Contrave

Contrave Adverse Reactions

Manufacturer:

iNova

Distributor:

Zuellig Pharma
Full Prescribing Info
Adverse Reactions
Summary of the safety profile: In clinical studies, 23.8% of subjects receiving naltrexone/bupropion and 11.9% of subjects receiving placebo discontinued treatment due to an adverse reaction. The most frequent adverse reactions for naltrexone/bupropion are nausea (very common), constipation (very common), vomiting (very common), dizziness (common), and dry mouth (common). The most frequent adverse reactions leading to discontinuation with naltrexone/bupropion were nausea (very common), headache (very common), dizziness (common) and vomiting (very common).
Tabulated list of adverse reactions: The safety profile of naltrexone/bupropion (NB) summarised in Table 4 as follows is based on clinical studies performed with the fixed-dose combination (adverse reactions at an incidence of at least 0.1% and twice that of placebo) and/or post-marketing data sources.
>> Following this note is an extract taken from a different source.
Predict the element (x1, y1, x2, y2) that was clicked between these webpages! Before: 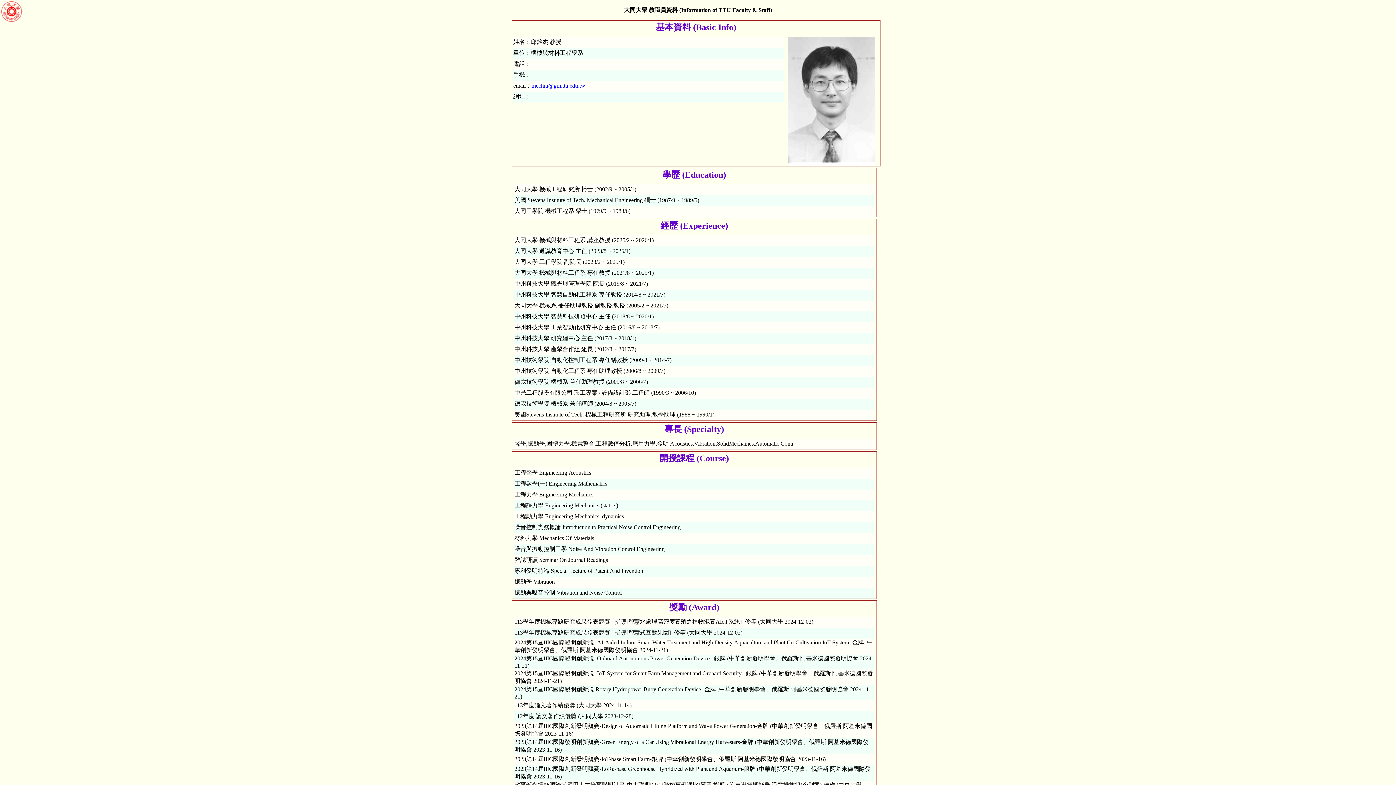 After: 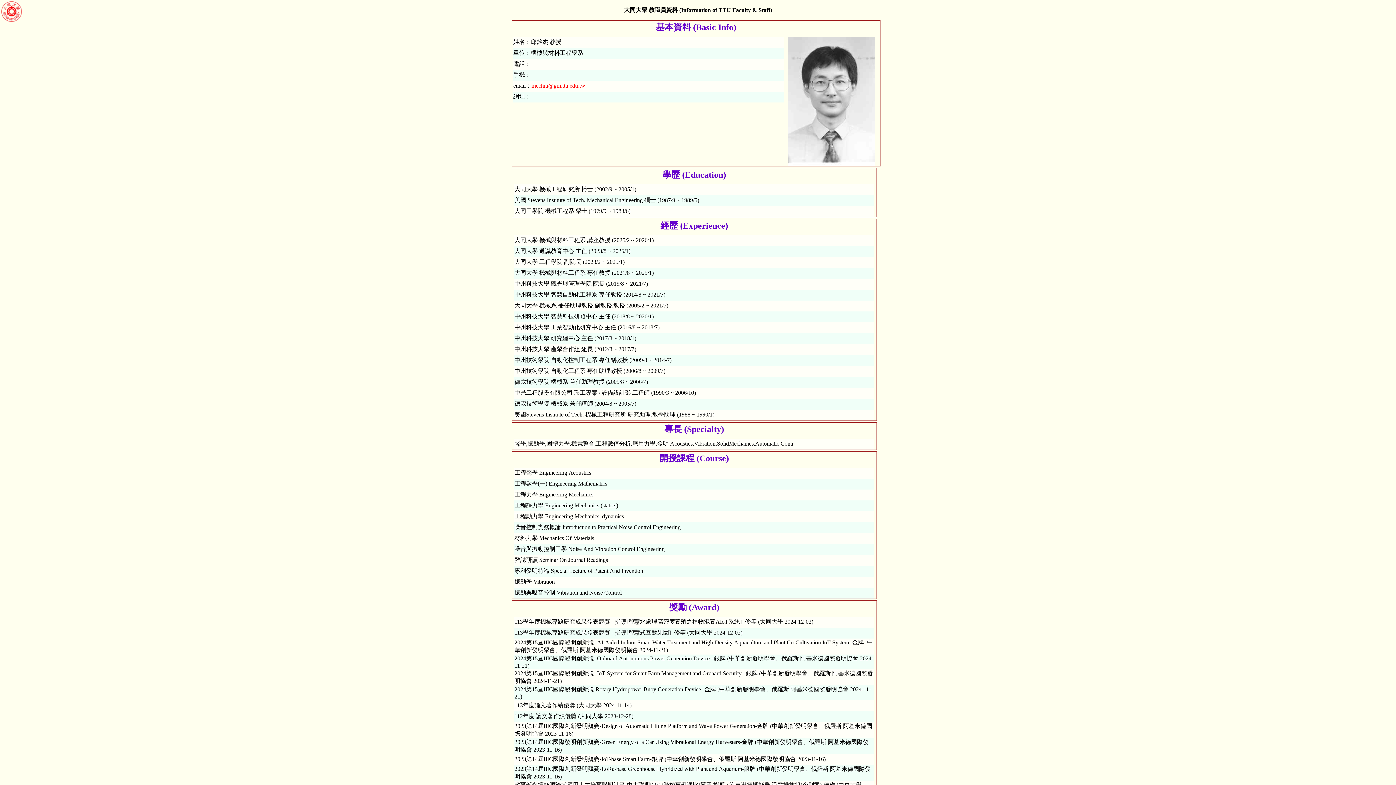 Action: label: mcchiu@gm.ttu.edu.tw   bbox: (531, 82, 588, 88)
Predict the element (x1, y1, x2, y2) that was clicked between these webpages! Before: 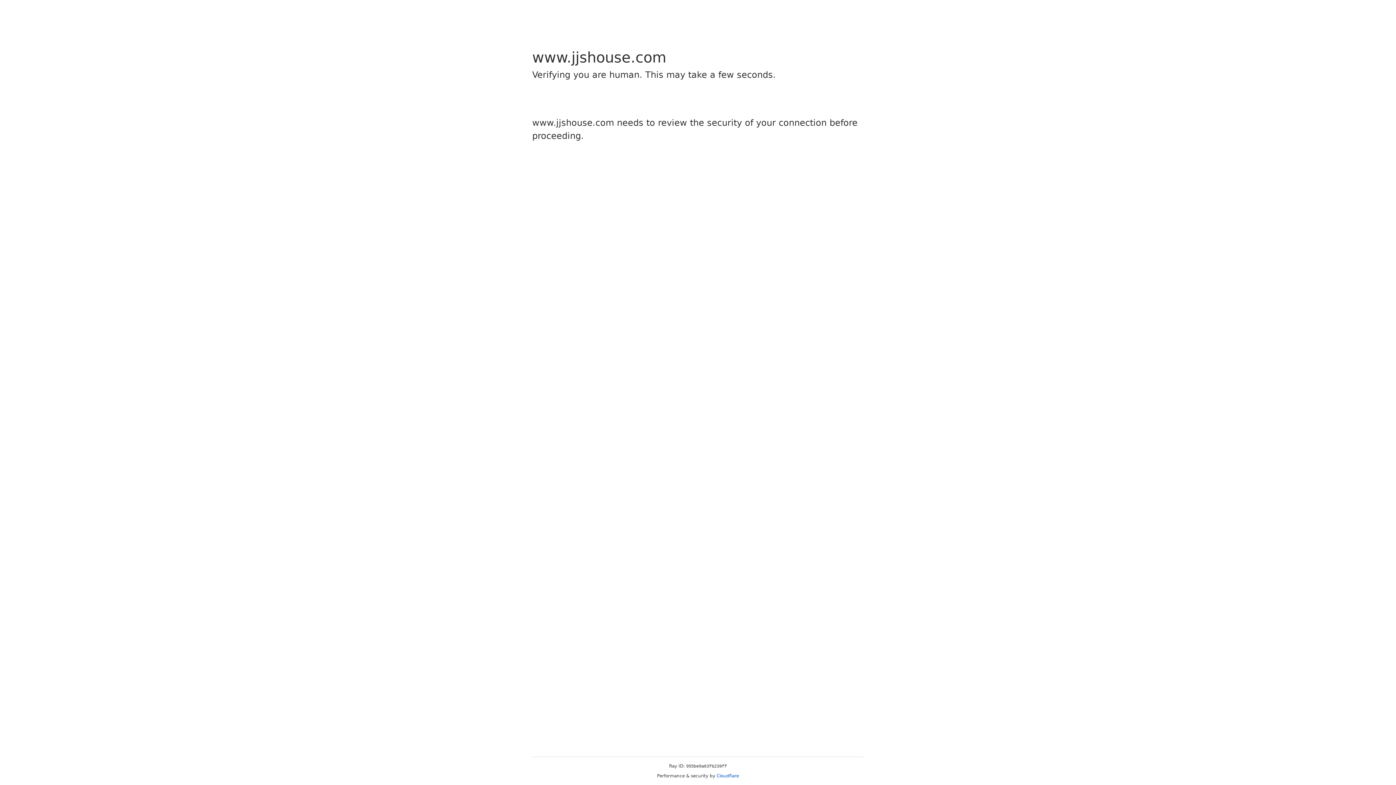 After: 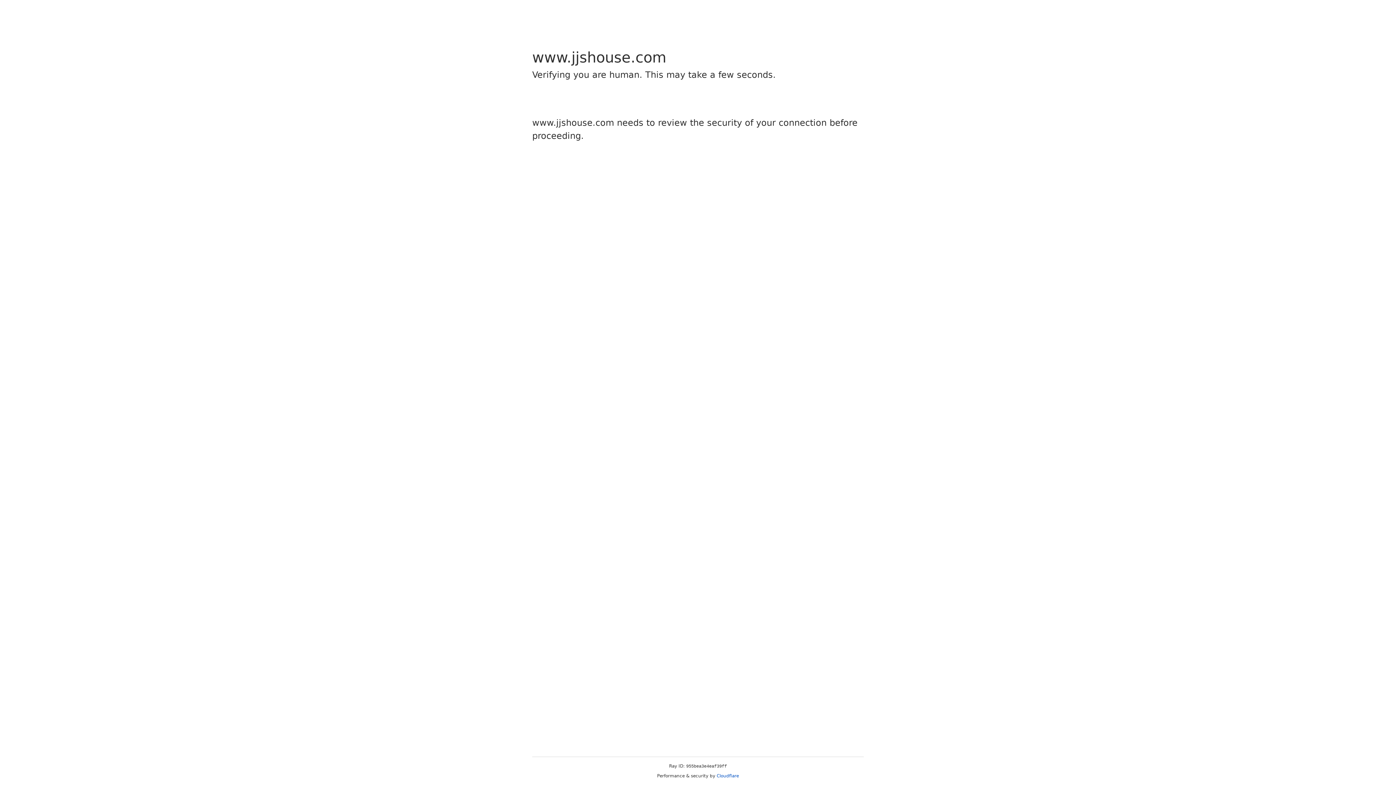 Action: label: Cloudflare bbox: (716, 773, 739, 778)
The list of terms in Table 5 provides information on the adverse reactions of the individual components naltrexone (N) and bupropion (B) identified in their respective approved SmPCs for different indications.
The frequencies of adverse reactions are ranked according to the following: very common (≥1/10), common (≥1/100 to <1/10), uncommon (≥1/1,000 to <1/100); rare (≥1/10,000, <1/1,000); very rare (<1/10,000); not known (cannot be estimated from the available data). (See Tables 4 and 5.)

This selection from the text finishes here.